Feds Quit Hemp Food Fight

San Francisco, CA: The Bush administration has decided not to challenge a Ninth Circuit Court of Appeals ruling striking down proposed US Drug Enforcement Administration (DEA) regulations that sought to criminalize the possession and manufacture of edible hemp seed or oil products that contain trace amounts of THC.

The allotted time for the US Justice Department to appeal the Ninth Circuit ruling expired this week.

The court had previously ruled in February that the DEA’s proposed ban was improper because it classified non-psychoactive hemp as a Schedule I controlled substance without following the required legislative procedures. The DEA “cannot regulate naturally-occurring THC not contained or derived from marijuana … because non-psychoactive hemp is not included in Schedule I,” the court determined. “The DEA has no authority to regulate drugs that are not scheduled, and it has not followed procedures required to schedule a substance.”

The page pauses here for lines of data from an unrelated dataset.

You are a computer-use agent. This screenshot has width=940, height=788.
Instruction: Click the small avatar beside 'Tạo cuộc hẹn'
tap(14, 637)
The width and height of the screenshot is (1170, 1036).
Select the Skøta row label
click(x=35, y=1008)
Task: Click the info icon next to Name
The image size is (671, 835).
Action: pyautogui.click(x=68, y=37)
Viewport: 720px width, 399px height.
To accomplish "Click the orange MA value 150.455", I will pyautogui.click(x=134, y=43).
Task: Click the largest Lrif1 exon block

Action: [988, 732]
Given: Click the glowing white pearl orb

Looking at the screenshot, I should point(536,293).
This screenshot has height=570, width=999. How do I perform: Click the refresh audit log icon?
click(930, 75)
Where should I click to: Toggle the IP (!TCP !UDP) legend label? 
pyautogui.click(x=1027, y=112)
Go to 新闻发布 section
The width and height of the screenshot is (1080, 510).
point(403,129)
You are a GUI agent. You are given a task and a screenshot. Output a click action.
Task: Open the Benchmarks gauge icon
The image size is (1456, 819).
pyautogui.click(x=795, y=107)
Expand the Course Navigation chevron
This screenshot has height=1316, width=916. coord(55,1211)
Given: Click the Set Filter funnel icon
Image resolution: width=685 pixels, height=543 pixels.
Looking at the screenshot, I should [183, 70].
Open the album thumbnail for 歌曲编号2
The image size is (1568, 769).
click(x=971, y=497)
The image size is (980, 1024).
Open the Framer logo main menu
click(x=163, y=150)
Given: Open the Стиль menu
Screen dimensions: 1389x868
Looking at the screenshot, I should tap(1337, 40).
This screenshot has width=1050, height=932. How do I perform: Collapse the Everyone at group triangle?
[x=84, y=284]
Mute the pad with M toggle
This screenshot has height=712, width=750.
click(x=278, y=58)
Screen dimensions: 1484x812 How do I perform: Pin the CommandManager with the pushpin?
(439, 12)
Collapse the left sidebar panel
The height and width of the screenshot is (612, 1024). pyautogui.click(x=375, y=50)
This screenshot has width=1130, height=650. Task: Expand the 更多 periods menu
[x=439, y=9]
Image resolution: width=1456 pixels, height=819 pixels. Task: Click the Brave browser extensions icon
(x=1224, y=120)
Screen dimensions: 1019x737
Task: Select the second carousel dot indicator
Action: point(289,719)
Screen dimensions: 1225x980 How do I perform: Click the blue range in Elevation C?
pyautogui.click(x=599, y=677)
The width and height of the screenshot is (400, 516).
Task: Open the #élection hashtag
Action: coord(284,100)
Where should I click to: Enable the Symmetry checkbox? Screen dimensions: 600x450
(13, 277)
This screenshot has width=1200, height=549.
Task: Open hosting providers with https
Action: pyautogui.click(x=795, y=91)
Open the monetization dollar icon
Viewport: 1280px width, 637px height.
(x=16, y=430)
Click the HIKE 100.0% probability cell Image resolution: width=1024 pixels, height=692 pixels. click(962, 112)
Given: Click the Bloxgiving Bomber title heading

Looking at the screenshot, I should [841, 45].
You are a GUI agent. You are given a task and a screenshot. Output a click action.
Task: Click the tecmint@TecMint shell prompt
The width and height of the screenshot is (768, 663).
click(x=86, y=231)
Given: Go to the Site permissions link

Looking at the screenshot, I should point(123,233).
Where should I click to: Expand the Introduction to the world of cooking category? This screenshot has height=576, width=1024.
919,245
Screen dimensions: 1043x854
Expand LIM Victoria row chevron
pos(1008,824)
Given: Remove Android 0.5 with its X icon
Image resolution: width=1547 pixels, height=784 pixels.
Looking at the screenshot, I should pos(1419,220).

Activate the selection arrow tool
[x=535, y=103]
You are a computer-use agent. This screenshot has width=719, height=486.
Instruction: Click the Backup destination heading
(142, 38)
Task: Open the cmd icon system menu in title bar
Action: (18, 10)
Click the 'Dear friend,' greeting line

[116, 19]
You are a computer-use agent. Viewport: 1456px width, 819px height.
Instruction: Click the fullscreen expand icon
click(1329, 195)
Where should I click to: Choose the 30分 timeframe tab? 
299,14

The administration’s decision not to appeal the ruling marks a long-awaited victory for the Hemp Industries Association (HIA), which represents over 200 hemp companies in North America. The HIA had urged the court to invalidate the DEA’s regulations, first proposed in October 2001, because the agency lacks the legal authority to regulate non-psychoactive hemp, and because minute amounts of THC in hemp products represent no threat to public safety.

“This is a huge victory for the hemp industry,” said David Bronner, Chair of the HIA’s Food and Oil Committee. This decision removes “the cloud the DEA put into the marketplace [and] will spur a dramatic surge in the supply and consumption of healthy omega-3 rich hemp seed in America.”